• [Dataset]:
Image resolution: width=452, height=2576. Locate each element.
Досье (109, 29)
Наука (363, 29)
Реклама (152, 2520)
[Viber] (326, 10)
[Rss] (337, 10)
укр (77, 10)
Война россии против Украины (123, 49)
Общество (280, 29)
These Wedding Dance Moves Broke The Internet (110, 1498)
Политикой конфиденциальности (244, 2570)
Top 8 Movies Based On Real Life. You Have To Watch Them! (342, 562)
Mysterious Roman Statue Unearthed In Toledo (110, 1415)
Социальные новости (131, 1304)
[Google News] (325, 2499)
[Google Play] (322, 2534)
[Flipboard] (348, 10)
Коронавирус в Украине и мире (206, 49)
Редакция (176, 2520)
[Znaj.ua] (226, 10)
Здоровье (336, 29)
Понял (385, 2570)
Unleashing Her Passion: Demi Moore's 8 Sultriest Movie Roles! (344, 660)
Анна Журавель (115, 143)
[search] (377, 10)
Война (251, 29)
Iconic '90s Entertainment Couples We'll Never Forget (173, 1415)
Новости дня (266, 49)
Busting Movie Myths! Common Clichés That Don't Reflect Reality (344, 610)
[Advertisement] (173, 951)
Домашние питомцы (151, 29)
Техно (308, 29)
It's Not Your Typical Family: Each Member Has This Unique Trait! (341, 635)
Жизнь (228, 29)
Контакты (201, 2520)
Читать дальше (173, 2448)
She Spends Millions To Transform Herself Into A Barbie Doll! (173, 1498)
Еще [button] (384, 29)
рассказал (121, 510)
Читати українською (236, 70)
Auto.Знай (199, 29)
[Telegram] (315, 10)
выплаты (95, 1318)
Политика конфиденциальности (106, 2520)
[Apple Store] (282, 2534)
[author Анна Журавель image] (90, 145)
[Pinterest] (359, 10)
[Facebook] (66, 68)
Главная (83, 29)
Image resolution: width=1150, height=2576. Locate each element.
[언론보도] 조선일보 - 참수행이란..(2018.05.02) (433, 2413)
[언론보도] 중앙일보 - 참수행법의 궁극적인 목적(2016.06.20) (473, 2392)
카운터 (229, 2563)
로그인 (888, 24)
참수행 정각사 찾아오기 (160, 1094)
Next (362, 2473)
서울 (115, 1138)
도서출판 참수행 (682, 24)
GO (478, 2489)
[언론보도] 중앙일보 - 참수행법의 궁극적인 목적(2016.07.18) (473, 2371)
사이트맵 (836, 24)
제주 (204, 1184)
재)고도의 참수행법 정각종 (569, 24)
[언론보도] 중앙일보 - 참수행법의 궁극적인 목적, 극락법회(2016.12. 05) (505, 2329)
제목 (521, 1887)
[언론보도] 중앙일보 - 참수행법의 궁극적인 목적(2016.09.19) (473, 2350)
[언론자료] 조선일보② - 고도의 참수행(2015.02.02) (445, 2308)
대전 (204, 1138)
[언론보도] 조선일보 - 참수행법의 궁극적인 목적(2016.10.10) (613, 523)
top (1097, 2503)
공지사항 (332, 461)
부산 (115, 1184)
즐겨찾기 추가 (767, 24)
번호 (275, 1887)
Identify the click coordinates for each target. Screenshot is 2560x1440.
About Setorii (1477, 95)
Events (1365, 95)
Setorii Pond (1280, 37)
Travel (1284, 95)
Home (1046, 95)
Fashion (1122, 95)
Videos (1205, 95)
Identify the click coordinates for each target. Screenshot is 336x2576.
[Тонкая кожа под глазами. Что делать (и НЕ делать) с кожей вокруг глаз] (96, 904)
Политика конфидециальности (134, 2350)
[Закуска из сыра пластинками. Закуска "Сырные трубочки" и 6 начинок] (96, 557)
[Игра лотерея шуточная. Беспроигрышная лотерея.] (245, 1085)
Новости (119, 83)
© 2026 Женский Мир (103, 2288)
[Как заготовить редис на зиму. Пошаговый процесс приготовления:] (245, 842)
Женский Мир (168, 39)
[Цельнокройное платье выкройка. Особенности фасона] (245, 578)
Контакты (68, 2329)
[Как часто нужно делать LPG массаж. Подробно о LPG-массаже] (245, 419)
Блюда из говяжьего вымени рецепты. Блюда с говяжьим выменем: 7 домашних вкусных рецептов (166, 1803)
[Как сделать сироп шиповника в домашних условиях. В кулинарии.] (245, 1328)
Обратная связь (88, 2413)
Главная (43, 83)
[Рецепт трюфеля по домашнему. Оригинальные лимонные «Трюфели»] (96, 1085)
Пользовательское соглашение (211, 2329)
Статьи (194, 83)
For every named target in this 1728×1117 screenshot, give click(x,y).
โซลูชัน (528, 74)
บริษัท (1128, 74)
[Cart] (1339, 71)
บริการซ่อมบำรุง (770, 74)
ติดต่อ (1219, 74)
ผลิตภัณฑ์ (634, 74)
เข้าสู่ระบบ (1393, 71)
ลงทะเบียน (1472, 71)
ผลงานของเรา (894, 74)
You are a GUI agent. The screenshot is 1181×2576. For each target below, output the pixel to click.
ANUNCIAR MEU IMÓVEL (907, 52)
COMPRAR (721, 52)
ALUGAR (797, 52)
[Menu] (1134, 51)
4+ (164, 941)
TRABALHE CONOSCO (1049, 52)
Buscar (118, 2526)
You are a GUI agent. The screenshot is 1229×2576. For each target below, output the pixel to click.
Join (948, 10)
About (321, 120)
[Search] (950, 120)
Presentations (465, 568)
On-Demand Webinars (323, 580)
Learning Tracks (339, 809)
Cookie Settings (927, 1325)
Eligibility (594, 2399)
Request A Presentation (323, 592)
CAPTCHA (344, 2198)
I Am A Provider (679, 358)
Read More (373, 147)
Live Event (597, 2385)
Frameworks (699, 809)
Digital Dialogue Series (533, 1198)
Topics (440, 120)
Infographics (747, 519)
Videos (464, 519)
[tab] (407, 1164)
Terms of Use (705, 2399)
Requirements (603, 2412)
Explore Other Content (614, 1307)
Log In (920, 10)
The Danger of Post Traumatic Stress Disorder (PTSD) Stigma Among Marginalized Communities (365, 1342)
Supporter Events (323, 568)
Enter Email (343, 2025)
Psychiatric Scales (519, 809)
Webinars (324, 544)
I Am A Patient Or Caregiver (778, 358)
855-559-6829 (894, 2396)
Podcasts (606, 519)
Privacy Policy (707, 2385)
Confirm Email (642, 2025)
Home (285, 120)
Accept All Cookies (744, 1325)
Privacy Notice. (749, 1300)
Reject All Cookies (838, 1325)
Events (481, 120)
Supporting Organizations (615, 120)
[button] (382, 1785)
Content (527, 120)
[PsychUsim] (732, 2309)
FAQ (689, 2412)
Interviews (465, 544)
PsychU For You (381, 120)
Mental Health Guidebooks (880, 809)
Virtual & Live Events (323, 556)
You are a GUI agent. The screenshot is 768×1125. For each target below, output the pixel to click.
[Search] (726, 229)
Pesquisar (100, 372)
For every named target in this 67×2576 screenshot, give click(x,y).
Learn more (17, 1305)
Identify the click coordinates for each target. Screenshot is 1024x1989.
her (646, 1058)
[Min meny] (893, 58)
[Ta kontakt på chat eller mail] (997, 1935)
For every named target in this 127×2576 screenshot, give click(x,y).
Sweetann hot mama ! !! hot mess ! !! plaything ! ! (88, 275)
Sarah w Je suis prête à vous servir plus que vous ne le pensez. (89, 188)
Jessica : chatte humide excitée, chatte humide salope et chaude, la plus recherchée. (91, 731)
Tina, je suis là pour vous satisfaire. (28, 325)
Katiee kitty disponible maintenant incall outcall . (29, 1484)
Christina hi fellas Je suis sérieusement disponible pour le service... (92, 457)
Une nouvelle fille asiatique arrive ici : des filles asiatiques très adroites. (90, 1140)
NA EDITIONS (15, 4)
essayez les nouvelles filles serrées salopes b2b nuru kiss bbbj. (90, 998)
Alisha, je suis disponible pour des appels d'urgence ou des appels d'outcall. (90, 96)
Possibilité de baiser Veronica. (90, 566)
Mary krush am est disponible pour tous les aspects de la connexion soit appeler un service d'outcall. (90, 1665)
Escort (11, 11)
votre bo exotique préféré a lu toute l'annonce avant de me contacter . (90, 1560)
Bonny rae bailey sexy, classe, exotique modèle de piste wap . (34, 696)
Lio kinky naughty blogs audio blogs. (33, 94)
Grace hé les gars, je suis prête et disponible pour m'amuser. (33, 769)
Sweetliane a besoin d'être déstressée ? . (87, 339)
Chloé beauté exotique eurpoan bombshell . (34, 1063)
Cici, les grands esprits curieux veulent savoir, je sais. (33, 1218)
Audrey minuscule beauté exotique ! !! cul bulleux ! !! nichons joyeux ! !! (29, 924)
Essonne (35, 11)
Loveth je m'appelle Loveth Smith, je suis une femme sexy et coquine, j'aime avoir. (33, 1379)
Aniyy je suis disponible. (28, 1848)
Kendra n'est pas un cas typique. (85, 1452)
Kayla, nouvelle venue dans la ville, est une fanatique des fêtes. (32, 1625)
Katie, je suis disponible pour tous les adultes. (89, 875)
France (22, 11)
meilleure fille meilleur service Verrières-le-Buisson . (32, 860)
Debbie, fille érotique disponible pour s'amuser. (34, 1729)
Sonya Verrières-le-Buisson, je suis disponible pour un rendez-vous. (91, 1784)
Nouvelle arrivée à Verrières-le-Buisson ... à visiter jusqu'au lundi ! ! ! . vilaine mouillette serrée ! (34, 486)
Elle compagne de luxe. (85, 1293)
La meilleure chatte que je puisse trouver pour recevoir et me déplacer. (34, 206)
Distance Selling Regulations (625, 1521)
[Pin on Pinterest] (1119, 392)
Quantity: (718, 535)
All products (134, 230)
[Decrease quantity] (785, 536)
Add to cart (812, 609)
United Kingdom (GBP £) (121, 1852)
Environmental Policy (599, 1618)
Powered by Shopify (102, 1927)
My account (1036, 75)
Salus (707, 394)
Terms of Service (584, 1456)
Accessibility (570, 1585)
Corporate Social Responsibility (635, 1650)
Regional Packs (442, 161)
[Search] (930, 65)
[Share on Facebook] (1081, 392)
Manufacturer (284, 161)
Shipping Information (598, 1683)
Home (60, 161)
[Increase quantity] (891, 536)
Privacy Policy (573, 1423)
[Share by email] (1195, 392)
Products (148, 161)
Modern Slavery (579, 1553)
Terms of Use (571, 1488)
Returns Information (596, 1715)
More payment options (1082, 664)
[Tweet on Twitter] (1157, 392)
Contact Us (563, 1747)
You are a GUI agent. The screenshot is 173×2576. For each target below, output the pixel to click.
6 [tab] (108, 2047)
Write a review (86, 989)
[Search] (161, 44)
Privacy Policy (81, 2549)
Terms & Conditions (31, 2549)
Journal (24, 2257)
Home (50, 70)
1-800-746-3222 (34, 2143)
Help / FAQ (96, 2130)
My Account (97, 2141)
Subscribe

• [Brief]: Lines from the top of the data above through the line containing "These Wedding Dance" must be repeated exactly. All other lines stay out.

• [Answer to the exercise]:
Image resolution: width=452, height=2576. Locate each element.
Досье (109, 29)
Наука (363, 29)
Реклама (152, 2520)
[Viber] (326, 10)
[Rss] (337, 10)
укр (77, 10)
Война россии против Украины (123, 49)
Общество (280, 29)
These Wedding Dance Moves Broke The Internet (110, 1498)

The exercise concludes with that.